## Istruzioni
Trascrivi integralmente ogni riga del materiale che segue, senza alcuna modifica.

▬▬▬▬▬▬

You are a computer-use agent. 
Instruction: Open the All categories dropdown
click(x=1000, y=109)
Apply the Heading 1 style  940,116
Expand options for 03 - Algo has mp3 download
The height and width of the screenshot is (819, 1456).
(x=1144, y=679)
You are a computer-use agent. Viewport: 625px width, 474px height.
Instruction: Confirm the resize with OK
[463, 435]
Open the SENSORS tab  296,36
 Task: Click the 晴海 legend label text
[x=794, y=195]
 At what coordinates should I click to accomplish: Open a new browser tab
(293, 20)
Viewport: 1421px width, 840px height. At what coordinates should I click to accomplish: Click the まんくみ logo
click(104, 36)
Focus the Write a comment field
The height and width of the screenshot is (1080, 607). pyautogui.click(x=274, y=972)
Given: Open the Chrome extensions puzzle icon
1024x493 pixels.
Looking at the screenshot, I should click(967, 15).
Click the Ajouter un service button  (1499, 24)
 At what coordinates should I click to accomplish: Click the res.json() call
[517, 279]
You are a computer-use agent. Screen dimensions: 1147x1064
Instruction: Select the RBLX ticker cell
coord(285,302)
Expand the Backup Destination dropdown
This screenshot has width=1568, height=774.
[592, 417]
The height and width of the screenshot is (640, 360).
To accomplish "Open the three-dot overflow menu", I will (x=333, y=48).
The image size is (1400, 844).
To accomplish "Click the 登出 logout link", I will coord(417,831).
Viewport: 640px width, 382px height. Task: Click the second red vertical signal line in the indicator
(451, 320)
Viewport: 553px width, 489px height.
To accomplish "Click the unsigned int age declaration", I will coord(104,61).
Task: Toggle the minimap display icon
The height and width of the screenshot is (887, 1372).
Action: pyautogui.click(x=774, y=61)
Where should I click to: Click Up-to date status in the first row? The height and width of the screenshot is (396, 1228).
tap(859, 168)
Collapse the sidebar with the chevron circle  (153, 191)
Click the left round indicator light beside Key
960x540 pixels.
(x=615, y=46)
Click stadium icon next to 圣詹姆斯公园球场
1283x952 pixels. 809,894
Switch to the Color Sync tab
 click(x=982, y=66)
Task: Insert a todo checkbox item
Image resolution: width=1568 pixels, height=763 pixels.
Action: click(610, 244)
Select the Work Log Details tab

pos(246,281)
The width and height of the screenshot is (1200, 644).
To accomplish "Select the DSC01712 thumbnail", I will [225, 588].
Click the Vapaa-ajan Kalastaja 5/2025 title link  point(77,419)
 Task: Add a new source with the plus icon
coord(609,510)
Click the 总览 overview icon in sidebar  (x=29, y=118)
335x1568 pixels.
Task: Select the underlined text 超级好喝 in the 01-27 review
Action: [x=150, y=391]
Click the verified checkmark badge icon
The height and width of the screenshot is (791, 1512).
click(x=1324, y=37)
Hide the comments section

▬▬▬▬▬▬

## Risposta
You are a computer-use agent. 
Instruction: Open the All categories dropdown
click(x=1000, y=109)
Apply the Heading 1 style  940,116
Expand options for 03 - Algo has mp3 download
The height and width of the screenshot is (819, 1456).
(x=1144, y=679)
You are a computer-use agent. Viewport: 625px width, 474px height.
Instruction: Confirm the resize with OK
[463, 435]
Open the SENSORS tab  296,36
 Task: Click the 晴海 legend label text
[x=794, y=195]
 At what coordinates should I click to accomplish: Open a new browser tab
(293, 20)
Viewport: 1421px width, 840px height. At what coordinates should I click to accomplish: Click the まんくみ logo
click(104, 36)
Focus the Write a comment field
The height and width of the screenshot is (1080, 607). pyautogui.click(x=274, y=972)
Given: Open the Chrome extensions puzzle icon
1024x493 pixels.
Looking at the screenshot, I should click(967, 15).
Click the Ajouter un service button  (1499, 24)
 At what coordinates should I click to accomplish: Click the res.json() call
[517, 279]
You are a computer-use agent. Screen dimensions: 1147x1064
Instruction: Select the RBLX ticker cell
coord(285,302)
Expand the Backup Destination dropdown
This screenshot has width=1568, height=774.
[592, 417]
The height and width of the screenshot is (640, 360).
To accomplish "Open the three-dot overflow menu", I will (x=333, y=48).
The image size is (1400, 844).
To accomplish "Click the 登出 logout link", I will coord(417,831).
Viewport: 640px width, 382px height. Task: Click the second red vertical signal line in the indicator
(451, 320)
Viewport: 553px width, 489px height.
To accomplish "Click the unsigned int age declaration", I will coord(104,61).
Task: Toggle the minimap display icon
The height and width of the screenshot is (887, 1372).
Action: pyautogui.click(x=774, y=61)
Where should I click to: Click Up-to date status in the first row? The height and width of the screenshot is (396, 1228).
tap(859, 168)
Collapse the sidebar with the chevron circle  (153, 191)
Click the left round indicator light beside Key
960x540 pixels.
(x=615, y=46)
Click stadium icon next to 圣詹姆斯公园球场
1283x952 pixels. 809,894
Switch to the Color Sync tab
 click(x=982, y=66)
Task: Insert a todo checkbox item
Image resolution: width=1568 pixels, height=763 pixels.
Action: click(610, 244)
Select the Work Log Details tab

pos(246,281)
The width and height of the screenshot is (1200, 644).
To accomplish "Select the DSC01712 thumbnail", I will [225, 588].
Click the Vapaa-ajan Kalastaja 5/2025 title link  point(77,419)
 Task: Add a new source with the plus icon
coord(609,510)
Click the 总览 overview icon in sidebar  (x=29, y=118)
335x1568 pixels.
Task: Select the underlined text 超级好喝 in the 01-27 review
Action: [x=150, y=391]
Click the verified checkmark badge icon
The height and width of the screenshot is (791, 1512).
click(x=1324, y=37)
Hide the comments section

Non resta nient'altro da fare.